— Exercise —
An exact copy is required of the lines from the one with "The height and width of the screenshot is (1009, 1920)." through the last line of the material below, and of nothing else.

— Excerpted data —
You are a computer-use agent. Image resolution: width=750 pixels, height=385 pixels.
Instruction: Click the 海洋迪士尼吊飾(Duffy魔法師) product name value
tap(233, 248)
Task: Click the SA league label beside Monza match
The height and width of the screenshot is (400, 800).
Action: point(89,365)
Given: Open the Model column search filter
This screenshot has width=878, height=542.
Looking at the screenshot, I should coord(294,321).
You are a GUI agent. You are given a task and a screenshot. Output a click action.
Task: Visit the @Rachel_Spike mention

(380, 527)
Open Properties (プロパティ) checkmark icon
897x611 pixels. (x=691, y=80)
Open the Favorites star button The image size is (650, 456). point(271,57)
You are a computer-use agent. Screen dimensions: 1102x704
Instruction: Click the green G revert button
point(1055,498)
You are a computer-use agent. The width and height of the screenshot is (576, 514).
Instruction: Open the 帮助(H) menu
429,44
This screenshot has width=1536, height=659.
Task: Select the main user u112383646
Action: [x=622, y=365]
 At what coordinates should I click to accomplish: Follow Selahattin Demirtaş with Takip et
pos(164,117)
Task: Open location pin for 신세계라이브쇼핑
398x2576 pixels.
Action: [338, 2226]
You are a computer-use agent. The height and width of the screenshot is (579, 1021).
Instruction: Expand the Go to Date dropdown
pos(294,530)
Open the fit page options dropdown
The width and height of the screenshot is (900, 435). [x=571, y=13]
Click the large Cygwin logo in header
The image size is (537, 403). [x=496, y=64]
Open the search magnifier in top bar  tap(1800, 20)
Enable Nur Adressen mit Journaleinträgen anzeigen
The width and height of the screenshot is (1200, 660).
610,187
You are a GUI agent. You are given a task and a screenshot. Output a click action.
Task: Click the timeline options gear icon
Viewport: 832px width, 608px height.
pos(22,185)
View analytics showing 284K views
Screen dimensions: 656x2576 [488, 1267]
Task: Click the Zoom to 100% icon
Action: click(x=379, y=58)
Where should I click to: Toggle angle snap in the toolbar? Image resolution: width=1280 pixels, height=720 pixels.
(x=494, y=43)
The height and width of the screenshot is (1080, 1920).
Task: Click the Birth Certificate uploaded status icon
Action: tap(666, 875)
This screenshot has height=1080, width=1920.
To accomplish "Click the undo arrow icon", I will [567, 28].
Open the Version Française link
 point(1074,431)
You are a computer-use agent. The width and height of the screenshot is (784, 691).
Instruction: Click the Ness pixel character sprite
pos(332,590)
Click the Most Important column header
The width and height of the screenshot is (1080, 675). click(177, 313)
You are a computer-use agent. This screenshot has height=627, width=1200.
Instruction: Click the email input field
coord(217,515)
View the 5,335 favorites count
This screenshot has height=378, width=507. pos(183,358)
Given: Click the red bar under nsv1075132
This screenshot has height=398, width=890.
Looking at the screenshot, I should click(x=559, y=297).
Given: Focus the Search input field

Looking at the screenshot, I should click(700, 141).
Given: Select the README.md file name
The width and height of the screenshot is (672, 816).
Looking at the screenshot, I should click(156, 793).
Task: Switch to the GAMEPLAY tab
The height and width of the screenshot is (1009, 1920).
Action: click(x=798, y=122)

— Problem solution —
The height and width of the screenshot is (1009, 1920).
Action: click(x=798, y=122)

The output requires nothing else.